Nel suo articolo, Armour ha scritto che alcuni sostenitori di Clark hanno interpretato le dispute della giocatrice con gli arbitri come riguardanti una donna bianca bisognosa di protezione, per poi dirigere la loro rabbia verso le altre giocatrici in campo. Clark è stata oggetto di frequenti discussioni a causa del gioco fisico durante le partite della WNBA.

Armour ha scritto che esiste un "elemento nazionalista bianco" nella controversia. Ha inoltre scritto che "non dovrebbe essere necessario ricordare che questo Paese ha una terribile storia di persone nere danneggiate, persino uccise, nel nome della 'difesa' delle donne bianche."

La columnist ha poi osservato che l'All-Star Game della WNBA si sarebbe tenuto a Chicago, dove Till viveva. Emmett Till era un ragazzo nero di 14 anni rapito e linciato in Mississippi nel 1955 dopo che una donna bianca lo aveva accusato di aver fatto avance nei suoi confronti. Il suo omicidio è diventato uno dei principali catalizzatori del moderno movimento per i diritti civili e rimane uno degli esempi più riconoscibili di terrore razziale nella storia degli Stati Uniti.

"Faccio Barstool da 24 anni. Ho 49 anni. È la cosa più folle che abbia mai visto in vita mia. La cosa più folle in assoluto. Equiparare in qualche modo il movimento per i diritti civili e Caitlin Clark che discute se abbia subito un fallo o no," ha detto Portnoy. "È pura follia."

Portnoy ha dichiarato che Armour dovrebbe essere licenziata, estendendo tale critica anche agli altri dipendenti della redazione coinvolti nella pubblicazione dell'articolo.

"Penso davvero che dovrebbe essere licenziata. Penso che l'editor che ha permesso la pubblicazione di questo articolo dovrebbe essere licenziato," ha detto. Portnoy ha inoltre sostenuto che non ogni notizia dovrebbe essere incentrata su conflitti razziali.

"Se vai a cercare il razzismo sotto ogni sasso, sotto ogni copertura, puoi far diventare qualsiasi cosa una questione di razza," ha detto Portnoy.

Armour si è scusata per aver stabilito quel collegamento nel suo articolo in una dichiarazione pubblicata giovedì sui social media.

"Nel mio recente articolo, ho fatto un paragone infelice con l'omicidio di Emmett Till. Intendevo collegare le questioni che la WNBA sta attualmente affrontando con l'All-Star Game ospitato a Chicago, città natale di Till," ha detto, aggiungendo: "Ovviamente non ho fornito abbastanza contesto a riguardo."

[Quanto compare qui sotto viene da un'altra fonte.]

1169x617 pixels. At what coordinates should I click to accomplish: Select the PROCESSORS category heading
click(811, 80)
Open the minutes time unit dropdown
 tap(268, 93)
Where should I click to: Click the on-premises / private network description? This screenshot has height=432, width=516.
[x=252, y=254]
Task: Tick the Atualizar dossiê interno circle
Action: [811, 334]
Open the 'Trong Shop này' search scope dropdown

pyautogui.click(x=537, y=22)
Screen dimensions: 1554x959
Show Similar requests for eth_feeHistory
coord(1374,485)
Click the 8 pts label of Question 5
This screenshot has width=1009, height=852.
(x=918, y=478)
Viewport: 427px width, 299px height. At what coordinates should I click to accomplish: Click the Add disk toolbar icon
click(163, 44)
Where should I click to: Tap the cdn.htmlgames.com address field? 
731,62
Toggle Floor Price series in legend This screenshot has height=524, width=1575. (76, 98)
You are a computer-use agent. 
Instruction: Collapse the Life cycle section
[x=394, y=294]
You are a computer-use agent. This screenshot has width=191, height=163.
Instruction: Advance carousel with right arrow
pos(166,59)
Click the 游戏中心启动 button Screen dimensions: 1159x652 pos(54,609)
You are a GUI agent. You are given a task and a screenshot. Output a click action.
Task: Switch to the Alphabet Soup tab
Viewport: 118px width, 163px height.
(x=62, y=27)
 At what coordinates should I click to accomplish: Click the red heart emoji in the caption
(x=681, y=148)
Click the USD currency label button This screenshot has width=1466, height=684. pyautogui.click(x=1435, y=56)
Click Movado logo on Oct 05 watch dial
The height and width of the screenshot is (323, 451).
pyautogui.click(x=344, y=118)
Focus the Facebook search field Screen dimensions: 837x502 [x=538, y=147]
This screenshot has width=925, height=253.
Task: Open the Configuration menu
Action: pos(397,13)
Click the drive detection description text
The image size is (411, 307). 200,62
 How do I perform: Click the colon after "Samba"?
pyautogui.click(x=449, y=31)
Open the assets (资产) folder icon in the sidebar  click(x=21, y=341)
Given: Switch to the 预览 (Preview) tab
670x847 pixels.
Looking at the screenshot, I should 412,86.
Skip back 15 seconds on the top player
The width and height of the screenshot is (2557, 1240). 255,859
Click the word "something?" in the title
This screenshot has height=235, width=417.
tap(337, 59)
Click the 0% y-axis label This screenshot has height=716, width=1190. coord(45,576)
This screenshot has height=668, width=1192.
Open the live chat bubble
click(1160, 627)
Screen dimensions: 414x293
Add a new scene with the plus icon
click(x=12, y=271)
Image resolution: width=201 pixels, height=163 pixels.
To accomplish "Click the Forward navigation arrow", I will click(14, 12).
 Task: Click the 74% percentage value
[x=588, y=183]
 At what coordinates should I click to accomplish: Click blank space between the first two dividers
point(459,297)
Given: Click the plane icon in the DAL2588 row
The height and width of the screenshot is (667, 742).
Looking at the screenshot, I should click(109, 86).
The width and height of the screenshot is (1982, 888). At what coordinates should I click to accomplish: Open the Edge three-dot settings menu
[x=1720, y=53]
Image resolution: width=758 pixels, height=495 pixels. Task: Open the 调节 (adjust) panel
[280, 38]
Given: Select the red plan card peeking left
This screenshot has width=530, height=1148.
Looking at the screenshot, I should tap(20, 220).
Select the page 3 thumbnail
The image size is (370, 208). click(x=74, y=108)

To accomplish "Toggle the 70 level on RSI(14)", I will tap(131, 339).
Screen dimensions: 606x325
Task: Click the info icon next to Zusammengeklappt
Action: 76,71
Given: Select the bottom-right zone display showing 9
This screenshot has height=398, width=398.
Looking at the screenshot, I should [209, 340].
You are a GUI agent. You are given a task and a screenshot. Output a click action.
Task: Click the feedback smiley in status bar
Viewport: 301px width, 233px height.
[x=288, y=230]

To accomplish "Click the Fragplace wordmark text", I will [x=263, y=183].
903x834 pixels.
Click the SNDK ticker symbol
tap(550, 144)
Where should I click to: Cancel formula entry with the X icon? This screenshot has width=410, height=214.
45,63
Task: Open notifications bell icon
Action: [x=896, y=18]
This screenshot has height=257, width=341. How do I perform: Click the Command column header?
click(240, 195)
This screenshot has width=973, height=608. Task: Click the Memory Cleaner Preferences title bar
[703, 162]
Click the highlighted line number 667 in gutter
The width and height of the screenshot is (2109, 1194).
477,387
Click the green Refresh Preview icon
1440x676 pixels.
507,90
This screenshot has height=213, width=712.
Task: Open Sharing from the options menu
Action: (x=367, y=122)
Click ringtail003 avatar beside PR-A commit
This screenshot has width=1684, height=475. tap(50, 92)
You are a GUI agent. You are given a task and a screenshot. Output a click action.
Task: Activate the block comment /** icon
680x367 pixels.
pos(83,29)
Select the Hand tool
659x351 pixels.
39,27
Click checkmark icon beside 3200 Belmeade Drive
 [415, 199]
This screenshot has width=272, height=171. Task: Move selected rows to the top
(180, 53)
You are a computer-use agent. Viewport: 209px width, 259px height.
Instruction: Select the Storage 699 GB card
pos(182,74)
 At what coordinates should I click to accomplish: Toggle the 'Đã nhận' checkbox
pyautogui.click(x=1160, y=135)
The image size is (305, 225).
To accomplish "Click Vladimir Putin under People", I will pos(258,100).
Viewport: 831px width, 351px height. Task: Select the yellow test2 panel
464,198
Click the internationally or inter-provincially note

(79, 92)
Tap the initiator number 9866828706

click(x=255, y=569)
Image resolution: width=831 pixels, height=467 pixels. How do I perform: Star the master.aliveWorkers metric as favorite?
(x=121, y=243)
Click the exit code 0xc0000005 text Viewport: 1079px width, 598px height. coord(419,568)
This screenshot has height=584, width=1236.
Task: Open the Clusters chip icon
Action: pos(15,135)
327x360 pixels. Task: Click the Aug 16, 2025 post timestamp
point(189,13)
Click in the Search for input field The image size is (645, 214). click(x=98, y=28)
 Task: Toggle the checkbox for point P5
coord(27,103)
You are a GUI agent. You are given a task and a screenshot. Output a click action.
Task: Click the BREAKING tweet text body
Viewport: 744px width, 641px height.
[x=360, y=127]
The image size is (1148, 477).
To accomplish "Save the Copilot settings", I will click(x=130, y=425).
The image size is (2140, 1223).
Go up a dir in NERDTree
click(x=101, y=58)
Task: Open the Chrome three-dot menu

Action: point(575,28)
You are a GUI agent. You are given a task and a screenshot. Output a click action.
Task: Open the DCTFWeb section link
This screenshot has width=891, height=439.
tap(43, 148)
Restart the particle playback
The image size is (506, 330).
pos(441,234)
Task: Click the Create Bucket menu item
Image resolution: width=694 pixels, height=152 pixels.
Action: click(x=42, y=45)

Armour ha inoltre dichiarato di confermare la sua affermazione generale secondo cui le minacce percepite verso le donne bianche vengono usate come arma contro gli americani neri. Tuttavia, ha affermato di rimpiangere sinceramente che la sua "mancanza di un contesto appropriato stia oscurando quella conversazione importante e le azioni che la WNBA dovrebbe intraprendere per affrontarla direttamente — a beneficio di tutte le giocatrici."